Now in your example you have the piece
$$L_{\text{mag}}=q \dot{\vec{x}} \cdot \vec{A}(\vec{x},t),$$
where now we use the cartesian coordinates $\vec{x}$ for the $q$'s, and we write $\vec{\nabla}=\partial/\partial \vec{x}$ for the partial derivatives with respect to these $q$'s. The $\dot{\vec{x}}$ have to be considered as indepenent variables when such partial derivatives are to be calculated. In this case it gets more clear in the Ricci notation, i.e., you write (with Einstein summation convention applied)
$$L_{\text{mag}}=q \dot{x}_j A_j (\vec{x},t)$$
Then
$$\frac{\partial L_{\text{mag}}}{\partial x_k}=q \dot{x}_j \frac{\partial}{\partial x_k} A(\vec{x},t).$$
Also the contribution of this term to the left-hand side of the Euler-Lagrange equations.

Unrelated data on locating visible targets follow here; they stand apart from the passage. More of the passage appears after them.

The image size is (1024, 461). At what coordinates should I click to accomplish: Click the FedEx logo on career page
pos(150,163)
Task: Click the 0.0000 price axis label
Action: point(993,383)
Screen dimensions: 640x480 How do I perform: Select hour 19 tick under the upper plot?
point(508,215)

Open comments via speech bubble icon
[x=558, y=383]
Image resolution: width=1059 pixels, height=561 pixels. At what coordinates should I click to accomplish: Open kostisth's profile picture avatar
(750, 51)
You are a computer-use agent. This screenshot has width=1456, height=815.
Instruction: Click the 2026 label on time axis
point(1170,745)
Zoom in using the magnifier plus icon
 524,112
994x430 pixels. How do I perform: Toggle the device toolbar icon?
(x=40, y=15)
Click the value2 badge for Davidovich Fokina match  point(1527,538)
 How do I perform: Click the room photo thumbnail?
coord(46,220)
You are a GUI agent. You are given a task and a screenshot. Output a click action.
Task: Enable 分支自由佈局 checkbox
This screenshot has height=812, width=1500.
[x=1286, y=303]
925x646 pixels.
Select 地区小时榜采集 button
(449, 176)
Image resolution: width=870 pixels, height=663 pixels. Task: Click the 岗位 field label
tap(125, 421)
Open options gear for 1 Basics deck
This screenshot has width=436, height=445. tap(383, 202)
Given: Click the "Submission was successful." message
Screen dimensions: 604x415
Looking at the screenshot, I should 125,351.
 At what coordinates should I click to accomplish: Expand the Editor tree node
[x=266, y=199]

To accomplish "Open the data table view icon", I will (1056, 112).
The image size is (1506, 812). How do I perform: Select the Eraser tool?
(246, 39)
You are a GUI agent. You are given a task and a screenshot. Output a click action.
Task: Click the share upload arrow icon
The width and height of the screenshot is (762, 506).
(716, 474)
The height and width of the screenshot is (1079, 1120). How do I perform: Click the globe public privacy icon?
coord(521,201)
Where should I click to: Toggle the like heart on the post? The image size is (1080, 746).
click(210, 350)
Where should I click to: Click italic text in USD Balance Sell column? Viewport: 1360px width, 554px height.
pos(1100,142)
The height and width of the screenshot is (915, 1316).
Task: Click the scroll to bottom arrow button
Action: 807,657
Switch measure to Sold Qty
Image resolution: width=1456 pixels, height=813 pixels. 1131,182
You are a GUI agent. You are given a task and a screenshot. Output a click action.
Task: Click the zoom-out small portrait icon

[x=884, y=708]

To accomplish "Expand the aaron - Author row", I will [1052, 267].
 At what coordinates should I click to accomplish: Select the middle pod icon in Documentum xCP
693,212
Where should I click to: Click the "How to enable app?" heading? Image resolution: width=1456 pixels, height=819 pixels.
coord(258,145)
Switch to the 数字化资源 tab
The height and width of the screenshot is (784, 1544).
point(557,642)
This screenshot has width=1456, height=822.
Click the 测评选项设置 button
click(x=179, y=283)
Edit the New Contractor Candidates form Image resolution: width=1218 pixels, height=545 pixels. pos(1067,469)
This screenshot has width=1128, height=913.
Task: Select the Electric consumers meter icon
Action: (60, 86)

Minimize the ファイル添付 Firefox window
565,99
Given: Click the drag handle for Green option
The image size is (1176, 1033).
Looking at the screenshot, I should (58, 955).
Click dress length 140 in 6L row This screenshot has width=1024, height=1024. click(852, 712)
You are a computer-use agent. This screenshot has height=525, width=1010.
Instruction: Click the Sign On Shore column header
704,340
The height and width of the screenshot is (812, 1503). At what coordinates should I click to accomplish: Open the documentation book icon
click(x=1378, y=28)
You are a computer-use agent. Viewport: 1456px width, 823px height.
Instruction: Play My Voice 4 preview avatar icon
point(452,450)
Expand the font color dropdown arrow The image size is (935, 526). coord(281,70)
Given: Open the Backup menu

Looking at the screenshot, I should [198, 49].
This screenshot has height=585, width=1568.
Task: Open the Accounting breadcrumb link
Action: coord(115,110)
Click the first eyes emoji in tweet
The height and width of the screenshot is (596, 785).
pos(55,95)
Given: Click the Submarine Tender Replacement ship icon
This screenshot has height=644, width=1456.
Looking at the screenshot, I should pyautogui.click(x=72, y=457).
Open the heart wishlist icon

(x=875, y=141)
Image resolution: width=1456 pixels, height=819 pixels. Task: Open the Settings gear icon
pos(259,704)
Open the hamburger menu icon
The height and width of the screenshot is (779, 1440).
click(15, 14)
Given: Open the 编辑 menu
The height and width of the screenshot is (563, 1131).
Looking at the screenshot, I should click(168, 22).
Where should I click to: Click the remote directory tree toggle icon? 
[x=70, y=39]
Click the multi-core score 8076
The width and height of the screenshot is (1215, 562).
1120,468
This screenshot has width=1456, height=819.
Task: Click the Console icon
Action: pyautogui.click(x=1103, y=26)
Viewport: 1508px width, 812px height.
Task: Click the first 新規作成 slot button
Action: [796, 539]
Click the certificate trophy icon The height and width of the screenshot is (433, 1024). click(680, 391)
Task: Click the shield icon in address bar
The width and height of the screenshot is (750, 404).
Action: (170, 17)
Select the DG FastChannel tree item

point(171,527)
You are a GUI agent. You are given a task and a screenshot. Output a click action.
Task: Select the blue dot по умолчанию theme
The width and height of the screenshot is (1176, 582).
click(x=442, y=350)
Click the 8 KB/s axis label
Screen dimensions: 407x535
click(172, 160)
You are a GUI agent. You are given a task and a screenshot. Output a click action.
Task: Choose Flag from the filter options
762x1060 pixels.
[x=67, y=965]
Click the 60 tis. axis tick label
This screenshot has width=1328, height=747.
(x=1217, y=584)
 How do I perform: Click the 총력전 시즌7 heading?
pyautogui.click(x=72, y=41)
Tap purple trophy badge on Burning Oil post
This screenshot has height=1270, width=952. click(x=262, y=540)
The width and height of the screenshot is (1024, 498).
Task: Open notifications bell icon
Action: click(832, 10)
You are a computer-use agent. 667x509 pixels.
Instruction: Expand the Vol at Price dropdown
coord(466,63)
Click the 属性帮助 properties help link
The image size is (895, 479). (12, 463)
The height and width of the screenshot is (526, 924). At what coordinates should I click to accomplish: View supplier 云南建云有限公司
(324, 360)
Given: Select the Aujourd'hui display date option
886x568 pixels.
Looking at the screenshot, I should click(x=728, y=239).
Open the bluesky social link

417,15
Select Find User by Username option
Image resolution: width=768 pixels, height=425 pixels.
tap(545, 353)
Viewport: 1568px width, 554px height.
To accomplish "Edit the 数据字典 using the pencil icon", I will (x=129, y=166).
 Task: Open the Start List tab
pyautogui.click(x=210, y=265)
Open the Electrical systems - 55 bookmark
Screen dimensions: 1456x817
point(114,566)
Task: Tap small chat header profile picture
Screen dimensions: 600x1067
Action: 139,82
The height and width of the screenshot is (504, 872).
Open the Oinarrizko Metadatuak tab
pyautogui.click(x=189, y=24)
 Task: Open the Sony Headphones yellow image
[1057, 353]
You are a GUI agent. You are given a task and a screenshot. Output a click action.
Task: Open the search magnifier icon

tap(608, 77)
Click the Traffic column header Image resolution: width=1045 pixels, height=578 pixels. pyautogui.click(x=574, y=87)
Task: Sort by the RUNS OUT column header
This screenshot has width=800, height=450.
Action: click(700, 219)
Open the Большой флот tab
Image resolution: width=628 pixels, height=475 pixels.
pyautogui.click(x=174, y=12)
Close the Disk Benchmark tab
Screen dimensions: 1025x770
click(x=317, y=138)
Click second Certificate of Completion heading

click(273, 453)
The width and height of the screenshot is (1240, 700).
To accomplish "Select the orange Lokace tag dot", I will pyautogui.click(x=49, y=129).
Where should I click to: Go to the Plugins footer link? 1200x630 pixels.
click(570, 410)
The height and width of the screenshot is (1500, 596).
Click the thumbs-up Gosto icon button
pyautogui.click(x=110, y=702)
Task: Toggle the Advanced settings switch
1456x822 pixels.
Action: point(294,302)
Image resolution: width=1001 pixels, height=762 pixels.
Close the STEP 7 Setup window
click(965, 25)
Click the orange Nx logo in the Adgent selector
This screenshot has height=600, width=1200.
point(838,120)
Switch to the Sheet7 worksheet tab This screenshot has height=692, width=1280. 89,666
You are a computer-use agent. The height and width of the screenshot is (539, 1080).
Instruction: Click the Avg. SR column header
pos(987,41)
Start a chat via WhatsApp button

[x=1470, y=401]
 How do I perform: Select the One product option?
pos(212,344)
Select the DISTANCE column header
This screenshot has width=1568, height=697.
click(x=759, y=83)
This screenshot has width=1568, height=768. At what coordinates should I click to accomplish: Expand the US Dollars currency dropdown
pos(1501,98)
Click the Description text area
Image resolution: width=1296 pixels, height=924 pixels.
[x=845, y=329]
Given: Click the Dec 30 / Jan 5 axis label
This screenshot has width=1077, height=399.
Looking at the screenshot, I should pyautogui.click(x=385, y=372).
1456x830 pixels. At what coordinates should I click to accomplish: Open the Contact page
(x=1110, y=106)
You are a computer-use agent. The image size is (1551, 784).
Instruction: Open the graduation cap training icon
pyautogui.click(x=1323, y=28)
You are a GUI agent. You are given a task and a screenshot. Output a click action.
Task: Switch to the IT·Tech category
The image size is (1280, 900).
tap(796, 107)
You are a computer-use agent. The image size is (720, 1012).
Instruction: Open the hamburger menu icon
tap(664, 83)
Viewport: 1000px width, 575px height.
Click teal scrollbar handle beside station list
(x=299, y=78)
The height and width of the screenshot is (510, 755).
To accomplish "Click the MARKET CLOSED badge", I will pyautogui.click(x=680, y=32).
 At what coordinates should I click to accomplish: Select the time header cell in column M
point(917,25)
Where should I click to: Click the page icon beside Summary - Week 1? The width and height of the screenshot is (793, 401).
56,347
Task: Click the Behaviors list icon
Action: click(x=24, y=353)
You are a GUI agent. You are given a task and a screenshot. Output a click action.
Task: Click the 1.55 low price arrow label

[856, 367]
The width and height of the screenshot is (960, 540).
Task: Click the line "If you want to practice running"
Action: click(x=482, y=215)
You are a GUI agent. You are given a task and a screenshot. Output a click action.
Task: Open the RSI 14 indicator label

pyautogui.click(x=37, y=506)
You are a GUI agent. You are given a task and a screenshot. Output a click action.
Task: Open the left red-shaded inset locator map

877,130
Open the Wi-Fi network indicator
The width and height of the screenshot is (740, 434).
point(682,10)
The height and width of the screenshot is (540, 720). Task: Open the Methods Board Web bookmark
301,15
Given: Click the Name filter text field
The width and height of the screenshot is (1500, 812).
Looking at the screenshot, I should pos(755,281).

You first need
$$\frac{\partial L_{\text{mag}}}{\partial \dot{x}_k} = q A_k(\vec{x},t).$$
Then you have to take the total time derivative, now putting $\vec{x}(t)$ into $A_k$ and use the chain rule,
$$\frac{\mathrm{d}}{\mathrm{d} t} \frac{\partial L_{\text{mag}}}{\partial \dot{x}_k}=q \frac{\mathrm{d}}{\mathrm{d} t} A_k [\vec{x}(t),t] = q \dot{x}_l \frac{\partial}{\partial x_l} A_k[\vec{x}(t),t] + q \frac{\partial}{\partial t} A_k[\vec{x}(t),t].$$
In the final expression the partial time derivative only refers to the explicit time dependence of $A_k$!

 

[jag]

Hey All, thank you very much for the explanation. I took some time to digest all the information you gave me but it is super clear now. I successfully derived the Lorentz force!